-- Exercise objective --
Every line from the one with "Instruction: Toggle the" to the final line of the records should be printed exactly as it is, with pictures left out.
═══ Source data ═══
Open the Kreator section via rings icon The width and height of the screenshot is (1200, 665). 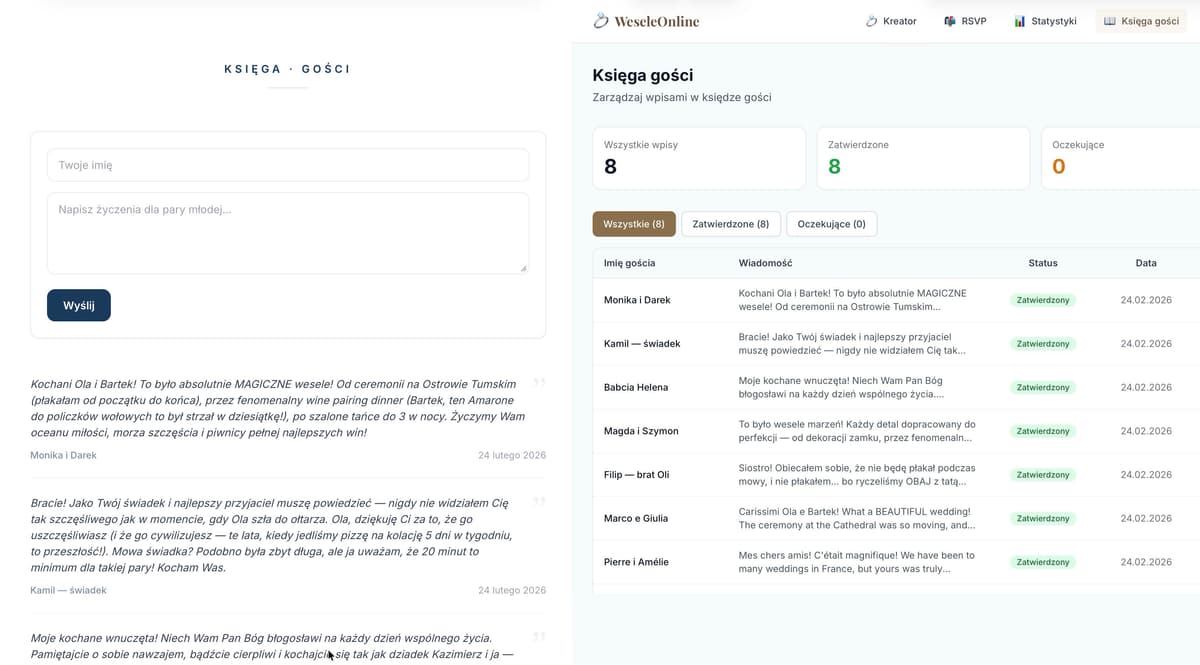[x=869, y=20]
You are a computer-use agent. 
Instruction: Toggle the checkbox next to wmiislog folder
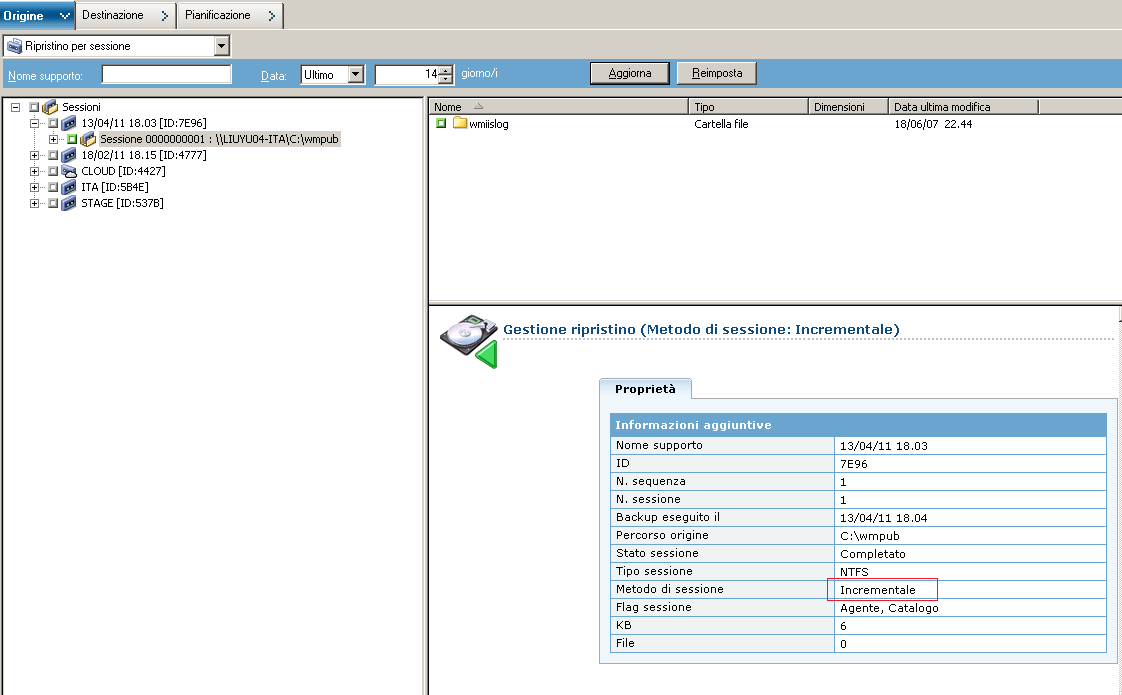(441, 123)
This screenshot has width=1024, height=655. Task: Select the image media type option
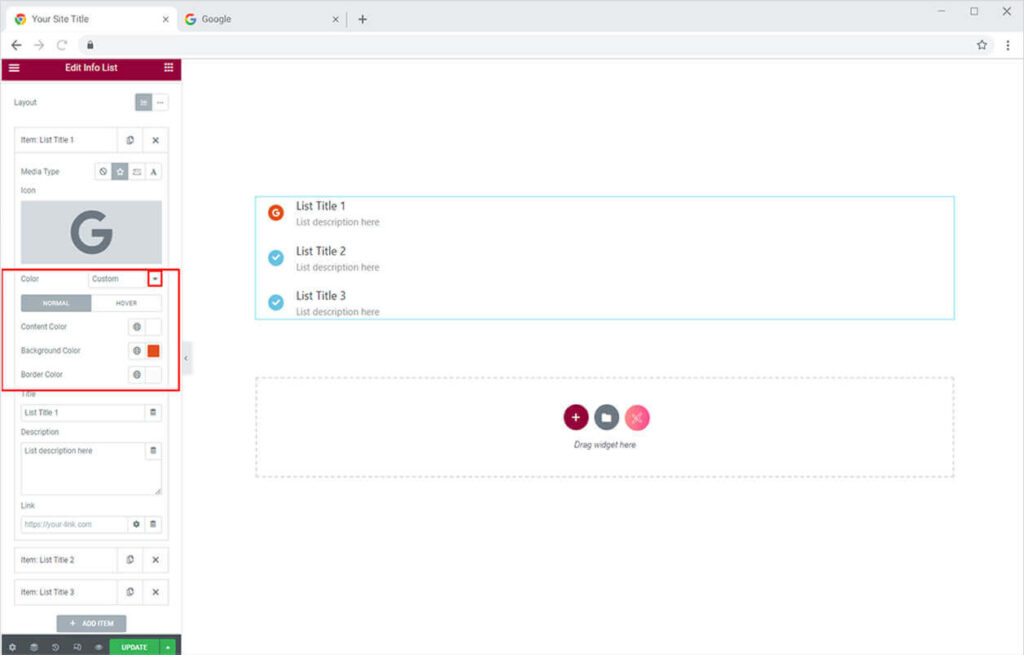[x=137, y=172]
═══
-- Answer for the task --
Instruction: Toggle the checkbox next to wmiislog folder
(441, 123)
This screenshot has width=1024, height=655. Task: Select the image media type option
[x=137, y=172]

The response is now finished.